== ARTIGO ==
______

Quando em Março de 2016 Valter Filipe ocupou o cargo de governador do BNA encontrou um "quadro preocupante, com bancos que apresentavam uma situação de possível falência técnica", revelou o responsável no programa "Grande Entrevista", transmitido pela TPA na passada segunda-feira, 3.
Segundo explicou o responsável, o estado crítico do sistema financeiro - que no caso do estatal Banco de Poupança e Crédito (BPC) "estava a colocar em causa não só a reputação do sistema financeiro, mas do próprio Estado angolano" -, levou o regulador a desencadear uma avaliação, banco a banco, sobre os activos de cada instituição, incumbidas de apresentar uma proposta de restruturação interna para criar um quadro de solvabilidade.
"Hoje estamos muito melhor", congratula-se o governador do BNA, destacando os méritos do plano para a saída da crise aprovado pelo Executivo, sem esquecer que o sistema financeiro ainda conserva muitas vulnerabilidades.
"A primeira fragilidade é o mercado informal do câmbio. Devemos deixar de ter kinguilas nas ruas", apontou o responsável, defendendo igualmente que "não podemos ter o uso de notas que temos tido, em que queremos andar com um ou dois milhões de kwanzas num saco".
Para além da importância de regular a banca e combater os fluxos financeiros no mercado informal, Valter Filipe sublinhou o impacto da reestruturação no BNA de toda a área de supervisão e de combate ao branqueamento de capitais e financiamento do terrorismo.
"Neste momento estamos a 60, 70% daquilo que são as exigências internacionais. É um trabalho que continuamos a fazer e que resulta também de assistência técnica que nos está a ser dada, algo que envolve o Fundo Monetário Internacional e que precisamos terminar ou até ao final deste ano ou até ao princípio do próximo ano".
A par da reorganização do funcionamento da banca e do ordenamento do circuito cambial, o governador defende a necessidade de envolver toda a sociedade "porque o trabalho é exigente".
"Não podemos ter um país em que os bancos dependem das divisas que são reservas do Estado"

______

== DADOS DISPONÍVEIS ==
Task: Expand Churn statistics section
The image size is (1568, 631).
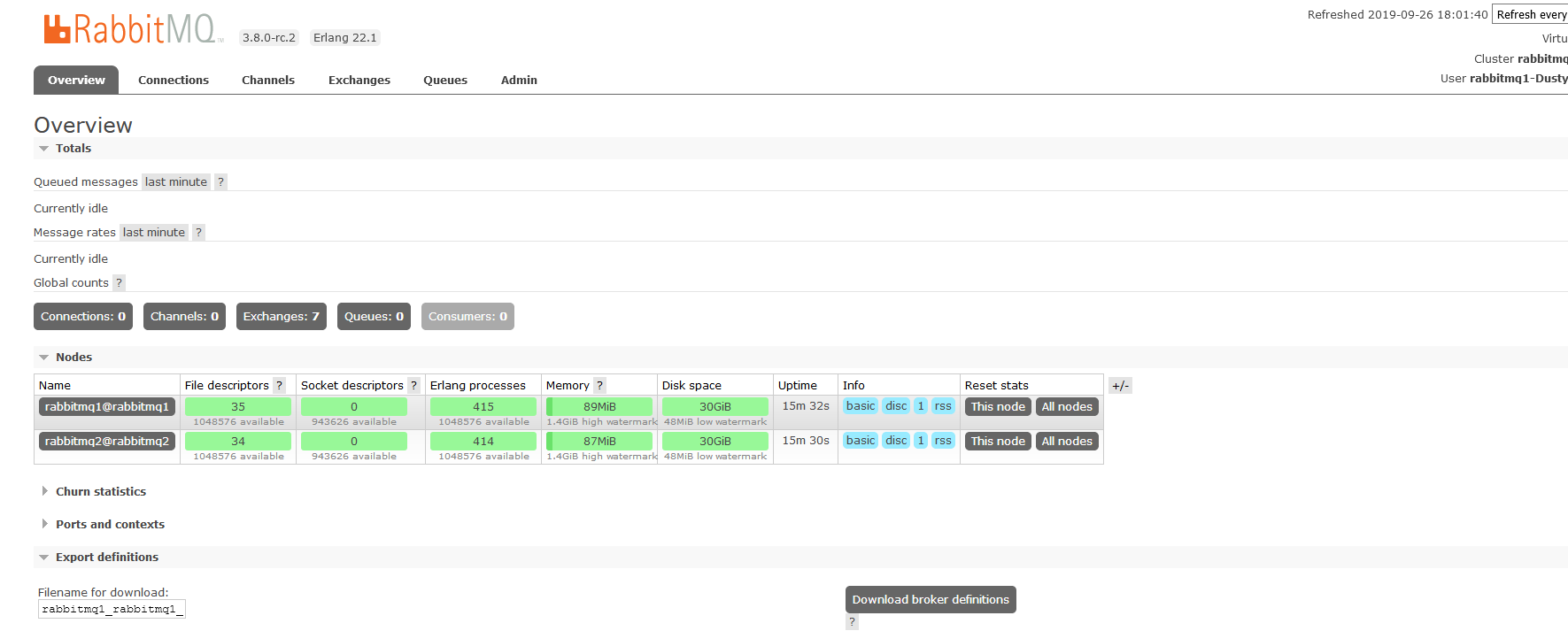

______

== ENUNCIADO DA TAREFA ==
Pode transcrever do artigo, sem qualquer alteração, tudo o que vai desde "Segundo explicou o" até "quadro de solvabilidade."?

== RESPOSTA DO EXERCÍCIO ==
Segundo explicou o responsável, o estado crítico do sistema financeiro - que no caso do estatal Banco de Poupança e Crédito (BPC) "estava a colocar em causa não só a reputação do sistema financeiro, mas do próprio Estado angolano" -, levou o regulador a desencadear uma avaliação, banco a banco, sobre os activos de cada instituição, incumbidas de apresentar uma proposta de restruturação interna para criar um quadro de solvabilidade.